Sometimes fund managers will gravitate toward certain sectors either because they have deeper experience within those sectors, or the features they look for in companies force them into certain industries. A dependence on a particular sector may leave a manager with limited possibilities if they have not broadened their investment net.
To determine a fund's sector weight, we must either use analytical software. Regardless of how the information is obtained, the investor must compare the fund to its relevant indexes to determine where the fund manager increased or decreased his allocation to specific sectors relative to the index. This analysis will shed light on the manager's over or underexposure to specific indexes (relative to the index) in order to gain additional insight on the fund manager's tendencies or performance drivers.

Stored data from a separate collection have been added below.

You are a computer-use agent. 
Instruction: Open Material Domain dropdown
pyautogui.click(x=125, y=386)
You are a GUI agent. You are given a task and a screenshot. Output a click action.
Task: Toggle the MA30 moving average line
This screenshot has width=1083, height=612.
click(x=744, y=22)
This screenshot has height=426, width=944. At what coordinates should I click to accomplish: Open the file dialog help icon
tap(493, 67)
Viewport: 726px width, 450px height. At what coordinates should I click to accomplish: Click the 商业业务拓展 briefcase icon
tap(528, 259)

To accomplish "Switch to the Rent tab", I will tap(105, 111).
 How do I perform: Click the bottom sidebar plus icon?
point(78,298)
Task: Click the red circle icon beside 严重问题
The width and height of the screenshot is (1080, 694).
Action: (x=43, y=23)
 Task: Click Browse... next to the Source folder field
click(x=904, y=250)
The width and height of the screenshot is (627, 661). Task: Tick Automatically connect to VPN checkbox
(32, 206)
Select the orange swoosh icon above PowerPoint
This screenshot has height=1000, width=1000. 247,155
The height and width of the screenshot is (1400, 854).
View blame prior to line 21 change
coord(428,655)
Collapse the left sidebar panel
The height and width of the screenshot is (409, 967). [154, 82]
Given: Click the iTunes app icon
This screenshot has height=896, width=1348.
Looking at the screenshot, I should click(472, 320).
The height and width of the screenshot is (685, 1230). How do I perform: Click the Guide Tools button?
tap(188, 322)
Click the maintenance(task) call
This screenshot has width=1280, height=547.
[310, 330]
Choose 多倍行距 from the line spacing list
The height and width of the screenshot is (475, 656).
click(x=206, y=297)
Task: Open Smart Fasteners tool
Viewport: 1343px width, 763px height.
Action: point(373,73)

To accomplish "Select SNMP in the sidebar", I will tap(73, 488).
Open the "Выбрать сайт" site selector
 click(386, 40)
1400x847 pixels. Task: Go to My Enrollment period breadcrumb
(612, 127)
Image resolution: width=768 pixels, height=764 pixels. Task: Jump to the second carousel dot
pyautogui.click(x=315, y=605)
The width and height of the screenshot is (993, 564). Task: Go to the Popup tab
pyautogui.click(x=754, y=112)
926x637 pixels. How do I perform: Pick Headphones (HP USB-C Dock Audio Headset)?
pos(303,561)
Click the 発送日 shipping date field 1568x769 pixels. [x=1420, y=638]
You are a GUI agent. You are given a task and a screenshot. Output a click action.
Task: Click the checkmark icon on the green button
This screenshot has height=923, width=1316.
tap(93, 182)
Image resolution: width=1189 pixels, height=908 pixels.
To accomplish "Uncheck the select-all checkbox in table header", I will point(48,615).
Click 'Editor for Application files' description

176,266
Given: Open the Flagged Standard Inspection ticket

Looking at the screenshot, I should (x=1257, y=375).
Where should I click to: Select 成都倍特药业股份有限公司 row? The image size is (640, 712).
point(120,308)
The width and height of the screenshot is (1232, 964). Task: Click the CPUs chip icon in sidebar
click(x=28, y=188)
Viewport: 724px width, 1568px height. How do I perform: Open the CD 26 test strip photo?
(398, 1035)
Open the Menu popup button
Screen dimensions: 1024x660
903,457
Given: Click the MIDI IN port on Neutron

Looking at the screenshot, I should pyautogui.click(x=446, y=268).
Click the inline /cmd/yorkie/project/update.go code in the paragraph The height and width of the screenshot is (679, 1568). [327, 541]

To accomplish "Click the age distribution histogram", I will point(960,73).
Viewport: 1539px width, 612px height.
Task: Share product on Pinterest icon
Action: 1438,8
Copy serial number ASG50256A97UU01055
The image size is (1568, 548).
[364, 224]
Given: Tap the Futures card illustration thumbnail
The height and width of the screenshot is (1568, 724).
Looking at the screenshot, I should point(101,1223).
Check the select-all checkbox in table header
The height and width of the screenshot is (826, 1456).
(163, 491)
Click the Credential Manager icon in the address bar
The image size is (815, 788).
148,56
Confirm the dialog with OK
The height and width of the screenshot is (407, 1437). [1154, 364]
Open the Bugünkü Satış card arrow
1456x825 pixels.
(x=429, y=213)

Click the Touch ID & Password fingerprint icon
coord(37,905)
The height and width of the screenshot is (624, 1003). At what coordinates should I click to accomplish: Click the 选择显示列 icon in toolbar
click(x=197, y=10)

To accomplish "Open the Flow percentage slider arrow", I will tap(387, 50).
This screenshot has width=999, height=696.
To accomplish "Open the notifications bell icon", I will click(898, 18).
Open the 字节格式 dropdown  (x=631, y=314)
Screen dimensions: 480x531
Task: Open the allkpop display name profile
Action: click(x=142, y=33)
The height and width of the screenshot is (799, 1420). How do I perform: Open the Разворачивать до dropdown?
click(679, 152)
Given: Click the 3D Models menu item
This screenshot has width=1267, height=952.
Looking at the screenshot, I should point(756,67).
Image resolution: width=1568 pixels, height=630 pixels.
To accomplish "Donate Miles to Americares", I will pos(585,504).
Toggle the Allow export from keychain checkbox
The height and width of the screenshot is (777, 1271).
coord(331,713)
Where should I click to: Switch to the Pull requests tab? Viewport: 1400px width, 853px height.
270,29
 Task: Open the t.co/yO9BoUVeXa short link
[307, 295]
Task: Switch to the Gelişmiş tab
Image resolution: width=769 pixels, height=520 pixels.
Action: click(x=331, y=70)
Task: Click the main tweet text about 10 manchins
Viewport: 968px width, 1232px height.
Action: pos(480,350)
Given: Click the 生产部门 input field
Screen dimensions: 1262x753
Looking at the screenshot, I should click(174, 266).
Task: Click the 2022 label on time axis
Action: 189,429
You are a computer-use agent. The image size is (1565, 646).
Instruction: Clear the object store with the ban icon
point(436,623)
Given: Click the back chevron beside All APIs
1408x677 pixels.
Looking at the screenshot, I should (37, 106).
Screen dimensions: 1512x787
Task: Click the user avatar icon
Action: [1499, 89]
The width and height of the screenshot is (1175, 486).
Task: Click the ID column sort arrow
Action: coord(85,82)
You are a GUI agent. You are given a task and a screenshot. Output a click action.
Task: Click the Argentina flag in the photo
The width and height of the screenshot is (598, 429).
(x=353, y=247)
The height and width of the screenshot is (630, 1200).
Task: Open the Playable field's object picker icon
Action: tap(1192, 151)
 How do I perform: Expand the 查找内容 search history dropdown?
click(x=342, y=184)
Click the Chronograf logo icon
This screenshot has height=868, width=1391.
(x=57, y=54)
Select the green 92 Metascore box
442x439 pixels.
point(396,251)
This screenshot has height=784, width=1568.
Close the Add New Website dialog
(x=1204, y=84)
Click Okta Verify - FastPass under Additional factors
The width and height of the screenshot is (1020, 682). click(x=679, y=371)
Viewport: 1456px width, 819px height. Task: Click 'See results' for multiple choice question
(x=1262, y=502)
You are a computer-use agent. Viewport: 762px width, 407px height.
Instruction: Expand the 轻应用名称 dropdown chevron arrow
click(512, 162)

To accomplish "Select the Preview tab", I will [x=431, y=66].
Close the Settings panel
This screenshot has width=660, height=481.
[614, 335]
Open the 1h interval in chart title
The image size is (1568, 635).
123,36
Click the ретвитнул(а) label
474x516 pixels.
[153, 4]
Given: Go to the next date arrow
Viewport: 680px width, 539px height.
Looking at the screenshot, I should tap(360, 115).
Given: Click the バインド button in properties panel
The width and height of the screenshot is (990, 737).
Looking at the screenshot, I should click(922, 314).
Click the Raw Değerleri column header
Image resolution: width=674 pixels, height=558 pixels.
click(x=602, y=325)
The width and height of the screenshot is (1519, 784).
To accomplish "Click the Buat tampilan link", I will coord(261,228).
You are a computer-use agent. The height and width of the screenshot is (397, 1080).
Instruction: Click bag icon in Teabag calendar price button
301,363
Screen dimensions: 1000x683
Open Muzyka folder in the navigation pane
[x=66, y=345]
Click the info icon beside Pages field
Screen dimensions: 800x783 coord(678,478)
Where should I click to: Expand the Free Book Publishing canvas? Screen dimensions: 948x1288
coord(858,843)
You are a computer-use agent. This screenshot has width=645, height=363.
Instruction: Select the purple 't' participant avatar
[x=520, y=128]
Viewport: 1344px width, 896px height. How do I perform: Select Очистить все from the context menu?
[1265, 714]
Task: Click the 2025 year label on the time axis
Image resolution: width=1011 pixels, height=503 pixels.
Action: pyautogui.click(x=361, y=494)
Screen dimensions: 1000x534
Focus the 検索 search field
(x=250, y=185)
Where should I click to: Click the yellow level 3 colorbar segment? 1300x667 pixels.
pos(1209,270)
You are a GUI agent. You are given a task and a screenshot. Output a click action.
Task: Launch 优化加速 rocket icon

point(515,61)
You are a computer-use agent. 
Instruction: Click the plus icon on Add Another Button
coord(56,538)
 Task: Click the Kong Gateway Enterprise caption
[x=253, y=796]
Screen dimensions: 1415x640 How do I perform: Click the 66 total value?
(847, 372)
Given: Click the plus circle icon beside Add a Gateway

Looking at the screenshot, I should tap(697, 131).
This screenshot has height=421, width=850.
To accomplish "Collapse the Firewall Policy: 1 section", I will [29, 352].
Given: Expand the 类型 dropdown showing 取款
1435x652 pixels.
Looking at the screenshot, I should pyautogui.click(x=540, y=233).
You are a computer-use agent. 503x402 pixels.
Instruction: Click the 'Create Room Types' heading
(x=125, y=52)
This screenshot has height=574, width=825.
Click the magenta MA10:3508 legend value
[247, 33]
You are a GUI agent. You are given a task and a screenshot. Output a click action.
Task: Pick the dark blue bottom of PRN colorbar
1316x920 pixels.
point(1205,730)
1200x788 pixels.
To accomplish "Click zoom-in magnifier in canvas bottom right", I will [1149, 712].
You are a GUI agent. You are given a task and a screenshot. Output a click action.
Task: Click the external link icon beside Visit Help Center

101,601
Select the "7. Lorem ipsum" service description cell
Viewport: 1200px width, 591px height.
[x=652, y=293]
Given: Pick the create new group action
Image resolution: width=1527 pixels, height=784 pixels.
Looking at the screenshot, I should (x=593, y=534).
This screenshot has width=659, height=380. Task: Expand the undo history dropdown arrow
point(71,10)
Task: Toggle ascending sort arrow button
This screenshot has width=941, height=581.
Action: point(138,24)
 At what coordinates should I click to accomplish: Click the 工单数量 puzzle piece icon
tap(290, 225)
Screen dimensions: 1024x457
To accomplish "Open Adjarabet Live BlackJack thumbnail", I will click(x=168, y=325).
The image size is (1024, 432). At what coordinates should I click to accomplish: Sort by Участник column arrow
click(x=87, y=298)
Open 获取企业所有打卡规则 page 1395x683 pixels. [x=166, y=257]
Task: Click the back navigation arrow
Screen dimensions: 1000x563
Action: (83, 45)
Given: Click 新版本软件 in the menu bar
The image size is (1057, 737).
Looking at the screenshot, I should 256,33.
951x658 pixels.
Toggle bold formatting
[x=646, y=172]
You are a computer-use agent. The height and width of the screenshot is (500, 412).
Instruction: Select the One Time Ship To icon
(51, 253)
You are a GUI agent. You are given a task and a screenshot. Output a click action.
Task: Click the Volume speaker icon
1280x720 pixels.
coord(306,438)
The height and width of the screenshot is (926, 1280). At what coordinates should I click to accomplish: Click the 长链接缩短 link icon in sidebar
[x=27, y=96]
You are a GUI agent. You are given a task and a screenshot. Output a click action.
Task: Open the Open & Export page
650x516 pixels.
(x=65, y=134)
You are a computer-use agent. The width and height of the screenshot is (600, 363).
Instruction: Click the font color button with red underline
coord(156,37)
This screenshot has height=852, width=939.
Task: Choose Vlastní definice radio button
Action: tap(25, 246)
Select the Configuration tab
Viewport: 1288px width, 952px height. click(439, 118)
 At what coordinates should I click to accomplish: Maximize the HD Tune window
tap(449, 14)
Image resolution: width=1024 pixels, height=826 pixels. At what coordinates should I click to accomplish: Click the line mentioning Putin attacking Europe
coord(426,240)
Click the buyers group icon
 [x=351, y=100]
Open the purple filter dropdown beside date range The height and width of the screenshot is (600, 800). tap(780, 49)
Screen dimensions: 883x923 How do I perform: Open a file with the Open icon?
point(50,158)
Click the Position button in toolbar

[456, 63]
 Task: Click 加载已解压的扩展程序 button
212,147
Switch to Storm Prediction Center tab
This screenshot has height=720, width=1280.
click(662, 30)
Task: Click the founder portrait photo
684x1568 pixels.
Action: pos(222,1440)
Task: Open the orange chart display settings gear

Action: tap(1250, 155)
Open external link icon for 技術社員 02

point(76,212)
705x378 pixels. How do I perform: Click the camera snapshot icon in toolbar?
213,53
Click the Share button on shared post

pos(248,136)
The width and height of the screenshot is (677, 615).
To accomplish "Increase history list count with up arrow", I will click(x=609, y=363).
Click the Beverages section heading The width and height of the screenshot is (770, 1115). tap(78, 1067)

The analysis can be as simple as listing the fund and relevant indexes side by side with a breakdown by sector. For instance, for a large cap manager, the simplest way to determine sector reliance is to place the fund's sector breakdown next to both the S&P 500 Growth Index and the S&P 500 Value Index. Both of these indexes exhibit unique sector breakdowns because certain sectors normally fall into the value category, while others fall into the growth category. Technology, known more as a growth sector, will have a higher weight in the S&P Growth Index than in the S&P 500 Value Index. Industrials, on the other hand, known as a value sector, will have a higher weight in the S&P 500 Value Index than in the S&P 500 Growth Index. A comparison of the fund relative to the sector breakdown of these two indexes will indicate whether the fund is in line with its stated mandate and reveal any over/under allocations to a specific sector. The key to this analysis is to perform it on both current as well as historical data in order to identify any tendencies the fund manager may have.
There are fund managers who claim to have a top-down approach and others that claim to have a bottom-up approach to stock-picking. Top-down indicates that a fund manager evaluates the economic environment to identify global trends and then determines which regions or sectors will benefit from these trends. The fund manager will then look for specific companies within those regions or sectors that are attractive.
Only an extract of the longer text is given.